**WHAT IS NEEDED**
The records follow. Retype them without a single change.

**SUPPLIED DATA**

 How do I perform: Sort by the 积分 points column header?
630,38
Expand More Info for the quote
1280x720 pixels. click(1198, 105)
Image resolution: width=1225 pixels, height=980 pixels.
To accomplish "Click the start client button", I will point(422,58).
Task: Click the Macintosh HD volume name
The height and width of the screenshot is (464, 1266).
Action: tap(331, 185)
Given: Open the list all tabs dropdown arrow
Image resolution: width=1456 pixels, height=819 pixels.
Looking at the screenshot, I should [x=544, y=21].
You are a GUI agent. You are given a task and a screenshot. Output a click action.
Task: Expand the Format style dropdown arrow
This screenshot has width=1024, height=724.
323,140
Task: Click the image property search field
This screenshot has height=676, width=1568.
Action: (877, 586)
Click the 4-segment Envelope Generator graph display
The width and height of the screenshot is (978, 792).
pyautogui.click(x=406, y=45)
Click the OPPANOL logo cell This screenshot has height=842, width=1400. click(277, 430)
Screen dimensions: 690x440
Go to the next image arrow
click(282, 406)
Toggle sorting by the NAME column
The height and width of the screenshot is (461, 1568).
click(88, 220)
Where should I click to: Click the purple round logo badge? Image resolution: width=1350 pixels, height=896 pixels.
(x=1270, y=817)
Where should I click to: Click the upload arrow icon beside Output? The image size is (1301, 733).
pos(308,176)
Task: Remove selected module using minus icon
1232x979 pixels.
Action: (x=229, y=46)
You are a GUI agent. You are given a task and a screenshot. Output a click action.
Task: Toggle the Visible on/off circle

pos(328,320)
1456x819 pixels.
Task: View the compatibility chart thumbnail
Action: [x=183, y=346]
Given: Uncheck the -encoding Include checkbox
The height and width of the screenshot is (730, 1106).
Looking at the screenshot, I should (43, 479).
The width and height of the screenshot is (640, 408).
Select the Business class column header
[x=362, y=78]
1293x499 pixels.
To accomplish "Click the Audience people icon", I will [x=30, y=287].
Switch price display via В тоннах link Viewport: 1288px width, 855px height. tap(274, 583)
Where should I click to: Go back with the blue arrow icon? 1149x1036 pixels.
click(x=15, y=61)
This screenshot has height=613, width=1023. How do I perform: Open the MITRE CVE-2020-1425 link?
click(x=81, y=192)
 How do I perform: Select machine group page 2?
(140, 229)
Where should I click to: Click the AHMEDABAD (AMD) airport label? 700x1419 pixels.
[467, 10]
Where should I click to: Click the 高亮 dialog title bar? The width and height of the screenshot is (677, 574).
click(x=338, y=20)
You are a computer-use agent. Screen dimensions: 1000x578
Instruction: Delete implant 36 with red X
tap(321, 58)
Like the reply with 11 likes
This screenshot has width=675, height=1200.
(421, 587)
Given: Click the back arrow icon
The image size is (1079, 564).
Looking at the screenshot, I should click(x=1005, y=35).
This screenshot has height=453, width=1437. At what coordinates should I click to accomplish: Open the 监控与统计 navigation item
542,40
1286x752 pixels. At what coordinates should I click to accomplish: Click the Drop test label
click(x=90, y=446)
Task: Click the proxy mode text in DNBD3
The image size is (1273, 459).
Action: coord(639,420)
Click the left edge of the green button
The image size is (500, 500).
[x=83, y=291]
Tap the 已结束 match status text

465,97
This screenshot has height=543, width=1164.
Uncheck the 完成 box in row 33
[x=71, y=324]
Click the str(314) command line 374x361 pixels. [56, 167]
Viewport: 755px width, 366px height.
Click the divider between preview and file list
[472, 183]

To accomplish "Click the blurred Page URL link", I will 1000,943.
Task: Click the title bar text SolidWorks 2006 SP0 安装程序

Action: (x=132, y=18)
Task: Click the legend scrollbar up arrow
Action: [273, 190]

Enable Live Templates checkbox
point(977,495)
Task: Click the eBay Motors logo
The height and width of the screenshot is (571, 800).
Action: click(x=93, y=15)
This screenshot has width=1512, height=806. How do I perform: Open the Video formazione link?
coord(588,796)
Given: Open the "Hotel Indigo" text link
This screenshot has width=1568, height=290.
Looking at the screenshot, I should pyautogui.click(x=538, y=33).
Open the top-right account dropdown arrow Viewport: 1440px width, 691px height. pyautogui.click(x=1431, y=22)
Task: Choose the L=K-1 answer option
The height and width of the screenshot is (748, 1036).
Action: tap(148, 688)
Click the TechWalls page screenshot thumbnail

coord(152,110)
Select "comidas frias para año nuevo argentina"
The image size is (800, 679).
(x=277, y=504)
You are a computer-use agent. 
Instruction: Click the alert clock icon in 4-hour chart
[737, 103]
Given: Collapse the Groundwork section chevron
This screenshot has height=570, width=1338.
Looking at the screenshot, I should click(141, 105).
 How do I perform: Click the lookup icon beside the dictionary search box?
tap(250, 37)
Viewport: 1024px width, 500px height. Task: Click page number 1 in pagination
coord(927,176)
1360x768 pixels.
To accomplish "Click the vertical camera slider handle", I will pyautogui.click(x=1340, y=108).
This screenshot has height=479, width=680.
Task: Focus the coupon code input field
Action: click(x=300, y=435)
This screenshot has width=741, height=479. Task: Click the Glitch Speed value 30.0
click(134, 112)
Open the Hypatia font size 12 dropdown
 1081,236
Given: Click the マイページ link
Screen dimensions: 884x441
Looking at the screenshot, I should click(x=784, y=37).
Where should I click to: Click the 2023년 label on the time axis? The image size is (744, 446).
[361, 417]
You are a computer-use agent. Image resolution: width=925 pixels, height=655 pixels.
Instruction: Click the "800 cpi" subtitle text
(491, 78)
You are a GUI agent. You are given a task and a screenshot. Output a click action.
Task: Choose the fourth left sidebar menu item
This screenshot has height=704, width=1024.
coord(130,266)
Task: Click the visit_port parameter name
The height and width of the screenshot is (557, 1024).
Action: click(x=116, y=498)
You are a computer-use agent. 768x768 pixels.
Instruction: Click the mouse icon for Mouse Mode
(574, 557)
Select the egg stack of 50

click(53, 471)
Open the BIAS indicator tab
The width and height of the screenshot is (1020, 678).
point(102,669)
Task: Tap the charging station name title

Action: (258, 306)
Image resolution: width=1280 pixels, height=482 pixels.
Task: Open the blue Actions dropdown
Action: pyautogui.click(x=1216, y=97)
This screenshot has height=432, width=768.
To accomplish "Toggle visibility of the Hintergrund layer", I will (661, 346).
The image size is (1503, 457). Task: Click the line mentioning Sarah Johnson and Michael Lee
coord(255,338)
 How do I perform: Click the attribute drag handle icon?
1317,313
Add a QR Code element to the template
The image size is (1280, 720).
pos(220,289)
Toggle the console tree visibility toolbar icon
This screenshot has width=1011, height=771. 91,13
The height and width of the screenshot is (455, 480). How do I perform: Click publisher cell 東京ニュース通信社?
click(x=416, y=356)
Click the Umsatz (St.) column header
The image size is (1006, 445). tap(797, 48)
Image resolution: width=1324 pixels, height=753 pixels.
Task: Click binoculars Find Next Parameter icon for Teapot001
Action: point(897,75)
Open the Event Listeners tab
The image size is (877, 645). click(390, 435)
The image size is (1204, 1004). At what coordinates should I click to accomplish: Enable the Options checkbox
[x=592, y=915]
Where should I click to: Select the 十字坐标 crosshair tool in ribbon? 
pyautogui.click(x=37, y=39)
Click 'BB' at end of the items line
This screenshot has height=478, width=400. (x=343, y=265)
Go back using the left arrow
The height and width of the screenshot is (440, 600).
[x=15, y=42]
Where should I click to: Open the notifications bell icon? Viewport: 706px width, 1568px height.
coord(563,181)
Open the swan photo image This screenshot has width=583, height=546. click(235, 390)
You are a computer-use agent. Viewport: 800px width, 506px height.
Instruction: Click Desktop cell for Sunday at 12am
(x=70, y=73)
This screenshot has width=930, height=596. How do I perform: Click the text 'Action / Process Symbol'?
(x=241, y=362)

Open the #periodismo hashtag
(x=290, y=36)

**SOLVED PROBLEM**
 How do I perform: Sort by the 积分 points column header?
630,38
Expand More Info for the quote
1280x720 pixels. click(1198, 105)
Image resolution: width=1225 pixels, height=980 pixels.
To accomplish "Click the start client button", I will point(422,58).
Task: Click the Macintosh HD volume name
The height and width of the screenshot is (464, 1266).
Action: tap(331, 185)
Given: Open the list all tabs dropdown arrow
Image resolution: width=1456 pixels, height=819 pixels.
Looking at the screenshot, I should [x=544, y=21].
You are a GUI agent. You are given a task and a screenshot. Output a click action.
Task: Expand the Format style dropdown arrow
This screenshot has width=1024, height=724.
323,140
Task: Click the image property search field
This screenshot has height=676, width=1568.
Action: (877, 586)
Click the 4-segment Envelope Generator graph display
The width and height of the screenshot is (978, 792).
pyautogui.click(x=406, y=45)
Click the OPPANOL logo cell This screenshot has height=842, width=1400. click(277, 430)
Screen dimensions: 690x440
Go to the next image arrow
click(282, 406)
Toggle sorting by the NAME column
The height and width of the screenshot is (461, 1568).
click(88, 220)
Where should I click to: Click the purple round logo badge? Image resolution: width=1350 pixels, height=896 pixels.
(x=1270, y=817)
Where should I click to: Click the upload arrow icon beside Output? The image size is (1301, 733).
pos(308,176)
Task: Remove selected module using minus icon
1232x979 pixels.
Action: (x=229, y=46)
You are a GUI agent. You are given a task and a screenshot. Output a click action.
Task: Toggle the Visible on/off circle

pos(328,320)
1456x819 pixels.
Task: View the compatibility chart thumbnail
Action: [x=183, y=346]
Given: Uncheck the -encoding Include checkbox
The height and width of the screenshot is (730, 1106).
Looking at the screenshot, I should (43, 479).
The width and height of the screenshot is (640, 408).
Select the Business class column header
[x=362, y=78]
1293x499 pixels.
To accomplish "Click the Audience people icon", I will [x=30, y=287].
Switch price display via В тоннах link Viewport: 1288px width, 855px height. tap(274, 583)
Where should I click to: Go back with the blue arrow icon? 1149x1036 pixels.
click(x=15, y=61)
This screenshot has height=613, width=1023. How do I perform: Open the MITRE CVE-2020-1425 link?
click(x=81, y=192)
 How do I perform: Select machine group page 2?
(140, 229)
Where should I click to: Click the AHMEDABAD (AMD) airport label? 700x1419 pixels.
[467, 10]
Where should I click to: Click the 高亮 dialog title bar? The width and height of the screenshot is (677, 574).
click(x=338, y=20)
You are a computer-use agent. Screen dimensions: 1000x578
Instruction: Delete implant 36 with red X
tap(321, 58)
Like the reply with 11 likes
This screenshot has width=675, height=1200.
(421, 587)
Given: Click the back arrow icon
The image size is (1079, 564).
Looking at the screenshot, I should click(x=1005, y=35).
This screenshot has height=453, width=1437. At what coordinates should I click to accomplish: Open the 监控与统计 navigation item
542,40
1286x752 pixels. At what coordinates should I click to accomplish: Click the Drop test label
click(x=90, y=446)
Task: Click the proxy mode text in DNBD3
The image size is (1273, 459).
Action: coord(639,420)
Click the left edge of the green button
The image size is (500, 500).
[x=83, y=291]
Tap the 已结束 match status text

465,97
This screenshot has height=543, width=1164.
Uncheck the 完成 box in row 33
[x=71, y=324]
Click the str(314) command line 374x361 pixels. [56, 167]
Viewport: 755px width, 366px height.
Click the divider between preview and file list
[472, 183]

To accomplish "Click the blurred Page URL link", I will 1000,943.
Task: Click the title bar text SolidWorks 2006 SP0 安装程序

Action: (x=132, y=18)
Task: Click the legend scrollbar up arrow
Action: [273, 190]

Enable Live Templates checkbox
point(977,495)
Task: Click the eBay Motors logo
The height and width of the screenshot is (571, 800).
Action: click(x=93, y=15)
This screenshot has width=1512, height=806. How do I perform: Open the Video formazione link?
coord(588,796)
Given: Open the "Hotel Indigo" text link
This screenshot has width=1568, height=290.
Looking at the screenshot, I should pyautogui.click(x=538, y=33).
Open the top-right account dropdown arrow Viewport: 1440px width, 691px height. pyautogui.click(x=1431, y=22)
Task: Choose the L=K-1 answer option
The height and width of the screenshot is (748, 1036).
Action: tap(148, 688)
Click the TechWalls page screenshot thumbnail

coord(152,110)
Select "comidas frias para año nuevo argentina"
The image size is (800, 679).
(x=277, y=504)
You are a computer-use agent. 
Instruction: Click the alert clock icon in 4-hour chart
[737, 103]
Given: Collapse the Groundwork section chevron
This screenshot has height=570, width=1338.
Looking at the screenshot, I should click(141, 105).
 How do I perform: Click the lookup icon beside the dictionary search box?
tap(250, 37)
Viewport: 1024px width, 500px height. Task: Click page number 1 in pagination
coord(927,176)
1360x768 pixels.
To accomplish "Click the vertical camera slider handle", I will pyautogui.click(x=1340, y=108).
This screenshot has height=479, width=680.
Task: Focus the coupon code input field
Action: click(x=300, y=435)
This screenshot has width=741, height=479. Task: Click the Glitch Speed value 30.0
click(134, 112)
Open the Hypatia font size 12 dropdown
 1081,236
Given: Click the マイページ link
Screen dimensions: 884x441
Looking at the screenshot, I should click(x=784, y=37).
Where should I click to: Click the 2023년 label on the time axis? The image size is (744, 446).
[361, 417]
You are a computer-use agent. Image resolution: width=925 pixels, height=655 pixels.
Instruction: Click the "800 cpi" subtitle text
(491, 78)
You are a GUI agent. You are given a task and a screenshot. Output a click action.
Task: Choose the fourth left sidebar menu item
This screenshot has height=704, width=1024.
coord(130,266)
Task: Click the visit_port parameter name
The height and width of the screenshot is (557, 1024).
Action: click(x=116, y=498)
You are a computer-use agent. 768x768 pixels.
Instruction: Click the mouse icon for Mouse Mode
(574, 557)
Select the egg stack of 50

click(53, 471)
Open the BIAS indicator tab
The width and height of the screenshot is (1020, 678).
point(102,669)
Task: Tap the charging station name title

Action: (258, 306)
Image resolution: width=1280 pixels, height=482 pixels.
Task: Open the blue Actions dropdown
Action: pyautogui.click(x=1216, y=97)
This screenshot has height=432, width=768.
To accomplish "Toggle visibility of the Hintergrund layer", I will (661, 346).
The image size is (1503, 457). Task: Click the line mentioning Sarah Johnson and Michael Lee
coord(255,338)
 How do I perform: Click the attribute drag handle icon?
1317,313
Add a QR Code element to the template
The image size is (1280, 720).
pos(220,289)
Toggle the console tree visibility toolbar icon
This screenshot has width=1011, height=771. 91,13
The height and width of the screenshot is (455, 480). How do I perform: Click publisher cell 東京ニュース通信社?
click(x=416, y=356)
Click the Umsatz (St.) column header
The image size is (1006, 445). tap(797, 48)
Image resolution: width=1324 pixels, height=753 pixels.
Task: Click binoculars Find Next Parameter icon for Teapot001
Action: point(897,75)
Open the Event Listeners tab
The image size is (877, 645). click(390, 435)
The image size is (1204, 1004). At what coordinates should I click to accomplish: Enable the Options checkbox
[x=592, y=915]
Where should I click to: Select the 十字坐标 crosshair tool in ribbon? 
pyautogui.click(x=37, y=39)
Click 'BB' at end of the items line
This screenshot has height=478, width=400. (x=343, y=265)
Go back using the left arrow
The height and width of the screenshot is (440, 600).
[x=15, y=42]
Where should I click to: Open the notifications bell icon? Viewport: 706px width, 1568px height.
coord(563,181)
Open the swan photo image This screenshot has width=583, height=546. click(235, 390)
You are a computer-use agent. Viewport: 800px width, 506px height.
Instruction: Click Desktop cell for Sunday at 12am
(x=70, y=73)
This screenshot has width=930, height=596. How do I perform: Click the text 'Action / Process Symbol'?
(x=241, y=362)

Open the #periodismo hashtag
(x=290, y=36)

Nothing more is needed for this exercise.